Non ! un âne, un de ces tout petits ânes qui sont si communs en Algérie et qu’on désigne là-bas sous le nom de bourriquots.

VI – Arrivée de la femelle. – Terrible combat. – Le Rendez-vous des Lapins

 

Le premier mouvement de Tartarin à l’aspect de sa malheureuse victime fut un mouvement de dépit. Il y a si loin en effet d’un lion à un bourriquot !… Son second mouvement fut tout à la pitié. Le pauvre bourriquot était si joli ; il avait l’air si bon ! La peau de ses flancs, encore chaude, allait et venait comme une vague. Tartarin s’agenouilla, et du bout de sa ceinture algérienne essaya d’étancher le sang de la malheureuse bête ; et ce grand homme soignant ce petit âne, c’était tout ce que vous pouvez imaginer de plus touchant.

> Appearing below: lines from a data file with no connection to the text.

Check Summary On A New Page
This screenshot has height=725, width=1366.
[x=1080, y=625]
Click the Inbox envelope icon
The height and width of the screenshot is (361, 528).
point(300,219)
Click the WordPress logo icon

Au contact soyeux de la ceinture, le bourriquot, qui avait encore pour deux liards de vie, ouvrit son grand œil gris, remua deux ou trois fois ses longues oreilles comme pour dire : « Merci !… merci !… » Puis une dernière convulsion l’agita de tête en queue et il ne bougea plus.

« Noiraud ! Noiraud ! » cria tout à coup une voix étranglée par l’angoisse. En même temps dans un taillis voisin les branches remuèrent… Tartarin n’eut que le temps de se relever et de se mettre en garde… C’était la femelle !

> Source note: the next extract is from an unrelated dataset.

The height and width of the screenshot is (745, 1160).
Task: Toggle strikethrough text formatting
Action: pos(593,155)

Elle arriva, terrible et rugissante, sous les traits d’une vieille Alsacienne en marmotte, armée d’un grand parapluie rouge et réclamant son âne à tous les échos de Mustapha. Certes il aurait mieux valu pour Tartarin avoir affaire à une lionne en furie qu’à cette méchante vieille… Vainement le malheureux essaya de lui faire entendre comment la chose s’était passée ; qu’il avait pris Noiraud pour un lion… La vieille crut qu’on voulait se moquer d’elle, et poussant d’énergiques « tarteifle ! » tomba sur le héros à coups de parapluie.